Stored data entries:
====

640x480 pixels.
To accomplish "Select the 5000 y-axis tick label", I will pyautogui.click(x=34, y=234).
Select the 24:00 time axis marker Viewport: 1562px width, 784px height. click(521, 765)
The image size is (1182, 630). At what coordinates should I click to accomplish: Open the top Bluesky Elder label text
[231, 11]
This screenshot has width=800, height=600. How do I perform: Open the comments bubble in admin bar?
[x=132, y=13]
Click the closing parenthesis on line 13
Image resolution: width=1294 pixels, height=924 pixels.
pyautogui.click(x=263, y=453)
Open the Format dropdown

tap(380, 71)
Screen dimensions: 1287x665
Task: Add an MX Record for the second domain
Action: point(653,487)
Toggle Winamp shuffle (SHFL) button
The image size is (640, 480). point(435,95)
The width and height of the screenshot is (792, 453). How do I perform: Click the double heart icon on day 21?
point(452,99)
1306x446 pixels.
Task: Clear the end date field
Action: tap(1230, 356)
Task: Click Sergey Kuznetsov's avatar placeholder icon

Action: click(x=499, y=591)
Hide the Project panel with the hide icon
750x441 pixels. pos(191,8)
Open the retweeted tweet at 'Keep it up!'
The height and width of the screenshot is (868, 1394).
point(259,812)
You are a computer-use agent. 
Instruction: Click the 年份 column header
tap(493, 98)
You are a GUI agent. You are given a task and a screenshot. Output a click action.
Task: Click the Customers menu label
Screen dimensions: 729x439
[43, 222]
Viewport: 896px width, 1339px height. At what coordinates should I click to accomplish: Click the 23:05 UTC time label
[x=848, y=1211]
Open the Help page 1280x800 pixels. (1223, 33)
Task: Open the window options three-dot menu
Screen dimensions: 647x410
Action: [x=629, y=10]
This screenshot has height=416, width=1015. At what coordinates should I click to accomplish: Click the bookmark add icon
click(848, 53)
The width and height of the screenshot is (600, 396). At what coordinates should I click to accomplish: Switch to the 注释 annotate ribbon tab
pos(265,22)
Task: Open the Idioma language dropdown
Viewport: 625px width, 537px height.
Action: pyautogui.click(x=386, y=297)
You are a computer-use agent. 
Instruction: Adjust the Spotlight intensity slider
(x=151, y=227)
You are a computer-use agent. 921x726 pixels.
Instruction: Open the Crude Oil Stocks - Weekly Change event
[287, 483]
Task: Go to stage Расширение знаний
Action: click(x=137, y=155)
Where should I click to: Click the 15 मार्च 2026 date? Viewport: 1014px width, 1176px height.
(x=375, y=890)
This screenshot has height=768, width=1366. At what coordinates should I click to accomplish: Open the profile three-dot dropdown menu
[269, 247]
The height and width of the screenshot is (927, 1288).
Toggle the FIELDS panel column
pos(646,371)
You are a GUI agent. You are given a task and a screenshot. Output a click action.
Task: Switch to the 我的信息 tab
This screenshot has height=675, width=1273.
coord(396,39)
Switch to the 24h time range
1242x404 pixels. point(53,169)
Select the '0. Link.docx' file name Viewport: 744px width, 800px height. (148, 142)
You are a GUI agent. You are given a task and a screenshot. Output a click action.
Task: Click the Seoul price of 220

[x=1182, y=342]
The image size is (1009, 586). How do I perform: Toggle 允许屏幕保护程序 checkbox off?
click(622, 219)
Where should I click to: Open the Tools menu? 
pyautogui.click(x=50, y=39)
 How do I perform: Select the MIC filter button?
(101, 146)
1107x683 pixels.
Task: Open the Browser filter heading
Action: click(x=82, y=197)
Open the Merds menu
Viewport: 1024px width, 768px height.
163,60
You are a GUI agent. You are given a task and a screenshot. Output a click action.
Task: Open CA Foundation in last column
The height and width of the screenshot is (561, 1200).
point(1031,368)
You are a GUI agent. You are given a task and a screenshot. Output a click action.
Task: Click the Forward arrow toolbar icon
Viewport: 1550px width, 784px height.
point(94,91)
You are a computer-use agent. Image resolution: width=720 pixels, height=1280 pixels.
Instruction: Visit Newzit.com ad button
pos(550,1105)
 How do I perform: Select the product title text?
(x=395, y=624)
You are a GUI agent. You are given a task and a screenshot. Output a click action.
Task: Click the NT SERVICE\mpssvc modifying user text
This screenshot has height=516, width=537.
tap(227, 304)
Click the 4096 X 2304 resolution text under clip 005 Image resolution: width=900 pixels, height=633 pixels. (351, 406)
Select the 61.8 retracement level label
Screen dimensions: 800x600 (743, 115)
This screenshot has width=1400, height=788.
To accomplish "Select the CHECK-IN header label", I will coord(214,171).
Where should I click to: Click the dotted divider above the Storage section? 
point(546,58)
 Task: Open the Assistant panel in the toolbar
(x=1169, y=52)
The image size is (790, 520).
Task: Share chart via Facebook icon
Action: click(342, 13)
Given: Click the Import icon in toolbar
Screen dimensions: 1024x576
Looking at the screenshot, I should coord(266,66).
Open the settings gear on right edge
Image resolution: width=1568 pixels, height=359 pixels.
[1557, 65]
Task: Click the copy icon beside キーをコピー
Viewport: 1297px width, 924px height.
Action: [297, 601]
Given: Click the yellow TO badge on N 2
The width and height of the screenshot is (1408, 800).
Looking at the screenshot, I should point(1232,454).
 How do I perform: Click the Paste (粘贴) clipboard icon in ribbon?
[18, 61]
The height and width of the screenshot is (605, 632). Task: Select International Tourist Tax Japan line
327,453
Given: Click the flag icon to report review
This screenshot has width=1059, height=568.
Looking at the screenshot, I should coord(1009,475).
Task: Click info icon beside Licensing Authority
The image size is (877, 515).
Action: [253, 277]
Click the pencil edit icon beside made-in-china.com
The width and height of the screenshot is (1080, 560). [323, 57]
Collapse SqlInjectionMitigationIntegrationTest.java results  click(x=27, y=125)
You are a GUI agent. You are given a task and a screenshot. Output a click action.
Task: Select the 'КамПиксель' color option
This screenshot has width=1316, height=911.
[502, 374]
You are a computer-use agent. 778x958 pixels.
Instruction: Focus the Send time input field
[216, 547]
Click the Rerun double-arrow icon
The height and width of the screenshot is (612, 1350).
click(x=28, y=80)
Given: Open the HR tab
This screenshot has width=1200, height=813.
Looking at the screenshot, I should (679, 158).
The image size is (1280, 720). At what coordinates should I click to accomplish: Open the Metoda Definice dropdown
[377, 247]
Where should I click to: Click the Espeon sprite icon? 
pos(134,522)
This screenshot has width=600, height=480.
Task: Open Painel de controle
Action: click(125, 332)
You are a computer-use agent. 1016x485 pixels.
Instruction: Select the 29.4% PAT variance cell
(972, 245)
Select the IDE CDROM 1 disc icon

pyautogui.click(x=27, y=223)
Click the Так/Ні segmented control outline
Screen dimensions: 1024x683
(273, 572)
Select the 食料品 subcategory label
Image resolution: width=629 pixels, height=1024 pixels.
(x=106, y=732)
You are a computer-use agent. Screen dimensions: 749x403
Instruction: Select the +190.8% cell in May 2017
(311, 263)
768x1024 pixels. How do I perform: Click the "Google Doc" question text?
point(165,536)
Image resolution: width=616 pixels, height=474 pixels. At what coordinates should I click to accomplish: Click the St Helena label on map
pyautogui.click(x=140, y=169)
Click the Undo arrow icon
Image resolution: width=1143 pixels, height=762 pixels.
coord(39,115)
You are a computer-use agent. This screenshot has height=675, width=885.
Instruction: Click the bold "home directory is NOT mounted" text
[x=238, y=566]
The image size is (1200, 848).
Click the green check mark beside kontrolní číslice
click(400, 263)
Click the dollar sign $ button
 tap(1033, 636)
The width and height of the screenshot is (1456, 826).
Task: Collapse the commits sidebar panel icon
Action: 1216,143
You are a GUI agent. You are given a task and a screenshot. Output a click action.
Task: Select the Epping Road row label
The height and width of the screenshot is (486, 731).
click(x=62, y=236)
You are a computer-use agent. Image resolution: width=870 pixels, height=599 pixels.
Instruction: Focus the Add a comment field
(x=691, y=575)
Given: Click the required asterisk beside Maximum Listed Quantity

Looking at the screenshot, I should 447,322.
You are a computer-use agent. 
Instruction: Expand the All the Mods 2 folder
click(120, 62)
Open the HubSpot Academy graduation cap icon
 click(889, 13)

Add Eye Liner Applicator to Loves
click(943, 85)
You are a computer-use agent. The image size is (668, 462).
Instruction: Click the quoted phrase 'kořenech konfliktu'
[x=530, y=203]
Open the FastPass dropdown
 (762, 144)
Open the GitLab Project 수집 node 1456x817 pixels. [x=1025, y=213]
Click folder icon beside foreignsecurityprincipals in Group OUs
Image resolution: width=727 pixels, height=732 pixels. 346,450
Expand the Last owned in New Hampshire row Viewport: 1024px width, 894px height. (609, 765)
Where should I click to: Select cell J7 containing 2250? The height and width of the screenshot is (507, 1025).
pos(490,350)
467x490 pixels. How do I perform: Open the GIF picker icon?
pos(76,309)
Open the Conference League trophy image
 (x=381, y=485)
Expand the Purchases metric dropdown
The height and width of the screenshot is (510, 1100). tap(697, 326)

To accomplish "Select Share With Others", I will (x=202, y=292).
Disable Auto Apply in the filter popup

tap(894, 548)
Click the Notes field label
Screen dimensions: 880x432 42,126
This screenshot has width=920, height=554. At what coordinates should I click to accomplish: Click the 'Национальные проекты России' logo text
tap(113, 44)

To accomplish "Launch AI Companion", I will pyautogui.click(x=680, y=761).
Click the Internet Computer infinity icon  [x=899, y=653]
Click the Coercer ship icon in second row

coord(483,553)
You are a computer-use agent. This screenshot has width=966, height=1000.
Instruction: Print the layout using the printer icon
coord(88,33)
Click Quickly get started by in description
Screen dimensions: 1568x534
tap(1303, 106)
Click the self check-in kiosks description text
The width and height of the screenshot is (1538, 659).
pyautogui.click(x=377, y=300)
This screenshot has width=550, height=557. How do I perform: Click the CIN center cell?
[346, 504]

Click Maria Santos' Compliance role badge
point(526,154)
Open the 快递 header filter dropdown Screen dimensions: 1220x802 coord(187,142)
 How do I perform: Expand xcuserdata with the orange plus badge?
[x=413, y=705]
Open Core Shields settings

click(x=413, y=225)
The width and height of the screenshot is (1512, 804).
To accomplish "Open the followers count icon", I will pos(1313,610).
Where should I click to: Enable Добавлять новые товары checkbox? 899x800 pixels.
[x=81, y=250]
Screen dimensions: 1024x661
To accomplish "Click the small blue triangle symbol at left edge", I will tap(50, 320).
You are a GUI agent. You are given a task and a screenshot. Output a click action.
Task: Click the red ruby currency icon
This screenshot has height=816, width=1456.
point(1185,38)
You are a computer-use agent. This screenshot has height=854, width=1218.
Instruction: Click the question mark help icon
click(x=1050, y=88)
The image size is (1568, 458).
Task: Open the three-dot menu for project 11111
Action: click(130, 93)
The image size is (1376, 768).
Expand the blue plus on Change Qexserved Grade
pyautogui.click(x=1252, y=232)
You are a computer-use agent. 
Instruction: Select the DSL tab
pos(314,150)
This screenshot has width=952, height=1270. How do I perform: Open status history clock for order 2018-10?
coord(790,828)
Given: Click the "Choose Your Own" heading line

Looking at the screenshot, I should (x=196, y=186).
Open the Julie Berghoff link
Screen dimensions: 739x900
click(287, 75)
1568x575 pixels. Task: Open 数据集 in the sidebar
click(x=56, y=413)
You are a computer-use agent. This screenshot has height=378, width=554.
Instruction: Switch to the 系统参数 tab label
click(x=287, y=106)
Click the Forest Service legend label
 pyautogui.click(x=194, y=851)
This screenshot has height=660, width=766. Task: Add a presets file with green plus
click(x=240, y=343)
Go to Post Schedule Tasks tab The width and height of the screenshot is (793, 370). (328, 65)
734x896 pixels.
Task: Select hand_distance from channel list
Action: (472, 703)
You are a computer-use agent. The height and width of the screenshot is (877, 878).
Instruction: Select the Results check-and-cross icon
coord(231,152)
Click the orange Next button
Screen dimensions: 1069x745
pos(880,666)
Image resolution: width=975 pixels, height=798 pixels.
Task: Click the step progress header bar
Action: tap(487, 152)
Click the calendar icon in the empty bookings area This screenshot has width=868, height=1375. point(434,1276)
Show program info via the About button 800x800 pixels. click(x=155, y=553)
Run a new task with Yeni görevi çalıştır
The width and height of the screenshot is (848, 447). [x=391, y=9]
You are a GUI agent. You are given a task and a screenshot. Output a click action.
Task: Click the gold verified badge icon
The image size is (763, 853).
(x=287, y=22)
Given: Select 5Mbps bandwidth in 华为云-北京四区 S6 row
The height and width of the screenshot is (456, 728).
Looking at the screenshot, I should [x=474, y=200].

====

BRIEF: Show, from the entries above, every line that includes the string "info".

COMPLETED EXERCISE:
Task: Click info icon beside Licensing Authority
Show program info via the About button 800x800 pixels. click(x=155, y=553)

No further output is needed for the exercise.